ShitpostCentral@lemmy.world 1 year ago
You’re second point is a good one, but you absolutely can log the IP which requested robots.txt. That’s just a standard part of any http server ever, no JavaScript needed.
GenderNeutralBro@lemmy.sdf.org 1 year ago
You’d probably have to go out of your way to avoid logging this. I’ve always seen such logs enabled by default when setting up web servers.
ricecake@sh.itjust.works 1 year ago
People not intending to follow it is the real reason not to bother, but it’s trivial to track who downloaded the file and then hit something they were asked not to.
Like, 10 minutes work to do right. You don’t need js to do it at all.
Ultraviolet@lemmy.world 11 months ago
Better yet, point the crawler to a massive text file of almost but not quite grammatically correct garbage to poison the model.
odelik@lemmy.today 11 months ago
Maybe one of the lorem ipsum generators could help.
nullPointer@programming.dev 11 months ago
a bad-bot .htaccess trap.
lvxferre@mander.xyz 1 year ago
Good old honeytrap. I’m not sure, but I think that it’s doable.
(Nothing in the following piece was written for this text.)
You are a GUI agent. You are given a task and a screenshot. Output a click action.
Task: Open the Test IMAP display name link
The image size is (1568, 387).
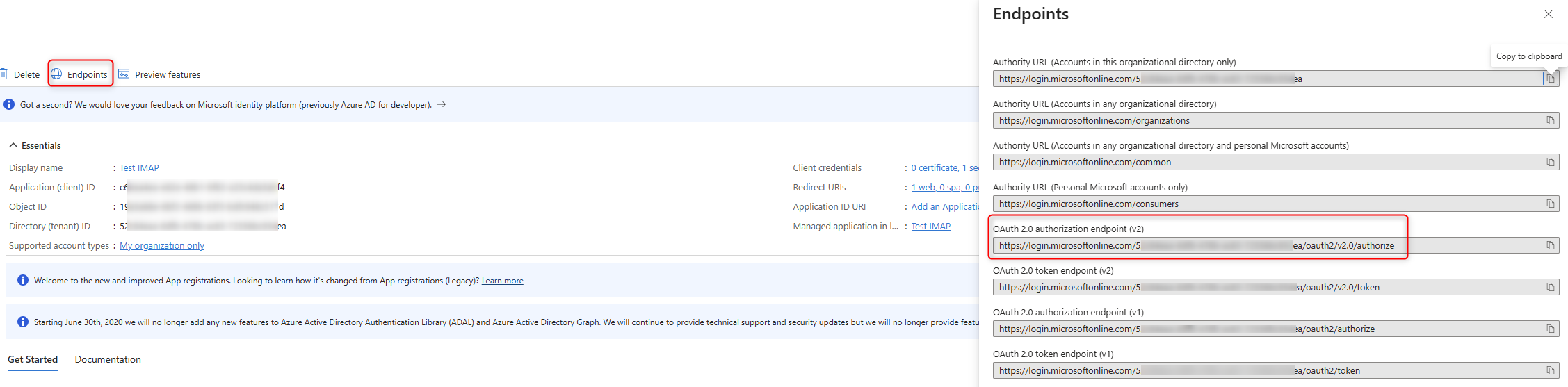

Have a honeytrap page somewhere in your website. Make sure that legit users won’t access it. Disallow crawling those pages through robots.txt.
Then if some crawler still access it, you could simply record it in the logs and ban the relevant IPs. Or you could be really nasty, and fill the page with poison - nonsensical text that would look like something that humans would write.
CosmicTurtle@lemmy.world 1 year ago
I think I used to do something similar with email spam traps. Not sure if it’s still around but basically you could help build NaCL lists by posting an email address on your website somewhere that was visible in the source code but not visible to normal users, like in a div that was way on the left side of the screen.
Anyway, spammers that do regular expression searches for email addresses would email it and get their IPs added to naughty lists.
I’d love to see something similar with robots.
lvxferre@mander.xyz 1 year ago
Yup, it’s the same approach as email spam traps. Except the naughty list, but… holy fuck that’s a great idea, if people can share their bot IP banlists with each other the damage to those web crawling businesses would be even bigger.
Nighed@sffa.community 11 months ago
but with all of the cloud resources now, you can switch through IP addresses without any trouble. hell, you could just browse by IP6 and not even worry with how cheap those are!
thefactremains@lemmy.world 1 year ago
Even better. Build a WordPress plugin to do this.
KairuByte@lemmy.dbzer0.com 11 months ago
I’m the idiot human that digs through robots.txt and the site map to see things that aren’t normally accessible by an end user.
lol@discuss.tchncs.de 1 year ago
lvxferre@mander.xyz 1 year ago
For banning: I’m not sure but I don’t think so. It seems to me that prefetching behaviour is dictated by a page linking another, to avoid any issue all that the site owner needs to do is to not prefetch links for the honeytrap.
For poisoning: I’m fairly certain that it doesn’t. At most you’d prefetch a page full of rubbish.